Materialized Views User Guide¶
Version: v5.5 Last Updated: January 4, 2026
Table of Contents¶
- Introduction
- Creating Materialized Views
- Refresh Strategies
- Query Rewriting
- Storage Backends
- Monitoring and Statistics
- Configuration Tuning
- Best Practices
- Advanced Topics
Introduction¶
Materialized views store pre-computed query results for faster access. Unlike regular views, which execute the underlying query each time, materialized views cache results and update them according to a defined refresh strategy.

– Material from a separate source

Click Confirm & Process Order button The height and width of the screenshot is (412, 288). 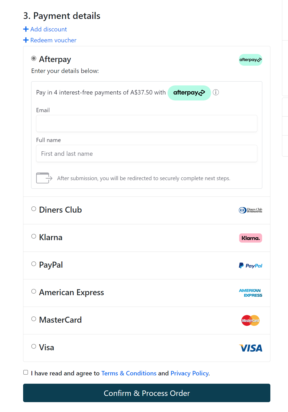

When to Use Materialized Views¶
Good candidates: - Frequently executed expensive queries - Queries with complex joins - Aggregations over large datasets - Queries with stable predicates - OLAP/analytics workloads
Poor candidates: - Highly volatile data requiring real-time accuracy - One-time queries - Simple primary key lookups - Queries where refresh cost exceeds query cost
Creating Materialized Views¶
Basic Creation¶
use heliosdb_compute::materialized_views::*;
let manager = MaterializedViewManager::new();
// Create a simple materialized view
let view = MaterializedView::new(
"user_order_summary".to_string(),
r#"
SELECT
u.id as user_id,
u.name,
COUNT(o.id) as order_count,
SUM(o.total) as total_spent
FROM users u
LEFT JOIN orders o ON u.id = o.user_id
GROUP BY u.id, u.name
"#.to_string(),
RefreshStrategy::Manual,
);
let view_id = manager.create_view(view).await?;
With Source Table Tracking¶
let mut view = MaterializedView::new(name, query, strategy);
// Track source tables for dependency management
view.add_source_table(1); // users table
view.add_source_table(2); // orders table
let view_id = manager.create_view(view).await?;
With Storage Backend¶
let view = MaterializedView::new(name, query, strategy)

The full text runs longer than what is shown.